Renan Calheiros é presidente do Senado e do Congresso. É pessoa pública e preside um dos poderes da República. Deve contas dos seus atos à opinião pública. A sua vida privada interessa pouco. Por natureza, o brasileiro não julga os políticos por seus casos extraconjugais; uma compulsão do eleitor dos Estados Unidos. O que virou material para as investigações policiais, as sessões do Conselho de Ética e reportagens foi a relação do senador com uma empreiteira e a natureza tortuosa dos seus negócios agropecuários.

Falar sobre isso não é julgá-lo, é cumprir o dever dos jornalistas de buscar as informações necessárias para que o leitor-ouvinte-telespectador forme sua opinião. Se Renan não fosse político, não tivesse poder de incluir emendas ao orçamento, não tivesse a influência que tem no governo, ele poderia pedir a um lobista de empreiteira que entregasse o dinheiro para pagar sua ex-amante. Sendo o que é, não pode.

Qual era a única forma de pagar a pensão à mãe de sua filha? Depósito em conta no banco. O dinheiro sairia de sua conta diretamente para a de Mônica Veloso. Tudo simples, direto e auditável. A circunavegação do dinheiro vivo pelo escritório da Mendes Junior é que espanta.

O espanto continuou quando ele mesmo, Renan Calheiros, divulgou informações sobre seus negócios agropecuários. O repórter Carlos de Lannoy, da TV Globo, foi verificar as notas e os supostos clientes do pecuarista senador, e tudo piorou muitíssimo, porque a reportagem exibiu gritantes contradições e uma coleção de indícios de irregularidades. O que deveria ter feito o repórter? Divulgar a história ou guardá-la para depois que a Justiça o julgasse? A imprensa está julgando quando divulga ou apenas fazendo jornalismo?

Há coincidências entre o caso Renan e o de Joaquim Roriz: ambos gostam de dinheiro em espécie, ambos têm negócios no mesmo ramo agropecuário, ambos preferem transações complexas às simples, ambos escolhem os amigos errados para pedir favores que envolvem dinheiro.

Joaquim pode ser amigo de Nenê. O ex-governador não pode pedir dinheiro emprestado a um empresário que tem concessões de transporte urbano na região que foi governada por ele.

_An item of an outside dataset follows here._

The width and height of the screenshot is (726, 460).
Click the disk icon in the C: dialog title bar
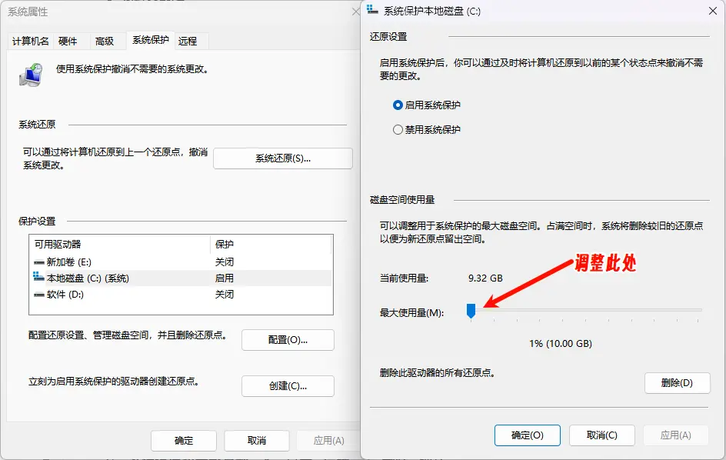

Toda pessoa sobre a qual pesa alguma dúvida tem o direito de dar a sua versão dos fatos. Contudo é direito de quem ouve acreditar ou não. A de Joaquim Roriz é assim: ele precisava muito comprar meia bezerra e pediu a Nenê Constantino R$ 300 mil emprestados. Nenê tinha um cheque do Banco do Brasil nominal a ele de R$ 2,2 milhões. Mandou sacar todo o dinheiro, não no Banco do Brasil, mas no Banco Regional de Brasília, que, contrariando rotina bancária, entregou a importância em dinheiro vivo, apesar de o cheque ser contra outro banco. Um ex-diretor do BRB – posteriormente preso por outras suspeitas — telefona para Joaquim Roriz e avisa que está mandando um carro-forte em sua casa. Ele prefere que a partilha seja feita no escritório de Nenê: lá ele recebe o dinheiro e teria entregado o troco a seu dono. O troco era de R$ 1,9 milhão. O maior troco da história das transações monetárias. Guiness!

Se um ex-governador pudesse pedir empréstimo a um amigo concessionário de serviço público, como seria a transação? O dinheiro seria depositado por Nenê na conta dele, ou da empresa dele que estava pagando pela bezerra. A transação seria registrada num documento de empréstimo entre pessoas físicas, ou jurídicas. Tudo simples, direto, auditável.

O presidente Lula e a ministra da Casa Civil, Dilma Rousseff, ao defenderem Renan Calheiros, sugeriram que princípios democráticos estão sendo desrespeitados. Os dois fazem confusões conceituais e factuais. Quem está errando é o presidente do Senado, que tem usado o cargo para defesa pessoal. Quem está se omitindo dos seus deveres é o Conselho de Ética, na sua explícita chicana de acobertamento. Quem está pondo a democracia em risco é o Senado, por não entender a gravidade do momento e pela estreiteza de suas opções. Em vez de defender a instituição, a maioria dos senadores tem escolhido defender o presidente da Casa. Assim, subverte sua função constitucional de representar a Federação, vira refém de um dos seus membros e solapa a confiança que, na democracia, o povo deve ter em suas instituições.